What is required >> For every line in the records that has the word "label", make a copy.

● ● ●

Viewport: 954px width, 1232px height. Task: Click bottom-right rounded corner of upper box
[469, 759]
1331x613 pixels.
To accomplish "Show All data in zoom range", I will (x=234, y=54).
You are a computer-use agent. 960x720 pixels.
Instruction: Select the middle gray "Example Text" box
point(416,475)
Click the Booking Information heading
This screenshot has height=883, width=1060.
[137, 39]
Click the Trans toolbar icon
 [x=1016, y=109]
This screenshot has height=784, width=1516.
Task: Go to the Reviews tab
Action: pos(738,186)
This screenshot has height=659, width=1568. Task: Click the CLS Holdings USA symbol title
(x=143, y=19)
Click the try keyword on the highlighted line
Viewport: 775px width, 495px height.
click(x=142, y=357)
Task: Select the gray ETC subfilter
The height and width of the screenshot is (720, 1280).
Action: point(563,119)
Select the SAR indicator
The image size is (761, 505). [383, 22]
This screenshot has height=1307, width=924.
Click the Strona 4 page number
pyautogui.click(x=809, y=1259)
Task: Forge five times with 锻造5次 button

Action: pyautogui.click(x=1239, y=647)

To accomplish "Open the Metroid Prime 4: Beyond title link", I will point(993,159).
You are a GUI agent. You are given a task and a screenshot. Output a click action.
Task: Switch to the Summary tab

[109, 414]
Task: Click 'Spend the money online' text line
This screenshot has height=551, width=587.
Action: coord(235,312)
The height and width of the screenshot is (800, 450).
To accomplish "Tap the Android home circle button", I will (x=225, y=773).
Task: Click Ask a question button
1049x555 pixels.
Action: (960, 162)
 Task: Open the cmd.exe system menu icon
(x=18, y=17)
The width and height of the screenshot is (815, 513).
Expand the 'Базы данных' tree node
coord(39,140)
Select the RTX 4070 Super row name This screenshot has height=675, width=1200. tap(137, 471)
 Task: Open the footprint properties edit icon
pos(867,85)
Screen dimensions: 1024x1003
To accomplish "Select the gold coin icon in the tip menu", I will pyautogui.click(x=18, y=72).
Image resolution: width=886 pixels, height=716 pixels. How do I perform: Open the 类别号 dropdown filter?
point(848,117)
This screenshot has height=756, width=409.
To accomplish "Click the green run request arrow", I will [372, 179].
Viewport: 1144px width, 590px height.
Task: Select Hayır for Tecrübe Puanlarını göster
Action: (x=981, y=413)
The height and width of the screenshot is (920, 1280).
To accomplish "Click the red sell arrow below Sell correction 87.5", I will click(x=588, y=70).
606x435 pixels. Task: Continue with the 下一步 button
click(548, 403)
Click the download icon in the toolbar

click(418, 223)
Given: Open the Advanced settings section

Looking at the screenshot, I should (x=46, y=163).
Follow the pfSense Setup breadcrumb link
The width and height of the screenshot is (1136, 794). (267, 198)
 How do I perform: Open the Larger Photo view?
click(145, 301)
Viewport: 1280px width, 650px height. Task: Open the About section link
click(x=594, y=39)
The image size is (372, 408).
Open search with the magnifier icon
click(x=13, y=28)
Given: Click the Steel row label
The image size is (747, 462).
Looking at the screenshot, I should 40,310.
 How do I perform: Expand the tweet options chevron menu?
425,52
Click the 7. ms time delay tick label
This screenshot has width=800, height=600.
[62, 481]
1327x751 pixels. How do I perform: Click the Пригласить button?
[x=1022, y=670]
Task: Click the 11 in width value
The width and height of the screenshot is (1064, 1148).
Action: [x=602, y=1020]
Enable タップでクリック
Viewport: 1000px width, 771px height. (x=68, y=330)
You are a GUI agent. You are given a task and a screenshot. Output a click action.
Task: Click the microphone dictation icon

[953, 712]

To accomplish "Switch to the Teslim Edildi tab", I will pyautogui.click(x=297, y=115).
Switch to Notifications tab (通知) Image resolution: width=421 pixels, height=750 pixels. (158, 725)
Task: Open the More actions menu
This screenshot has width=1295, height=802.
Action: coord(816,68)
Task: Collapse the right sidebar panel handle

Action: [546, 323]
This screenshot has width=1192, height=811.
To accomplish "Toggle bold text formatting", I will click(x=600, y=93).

● ● ●

Expected answer >>
Given: Click the Steel row label
Click the 7. ms time delay tick label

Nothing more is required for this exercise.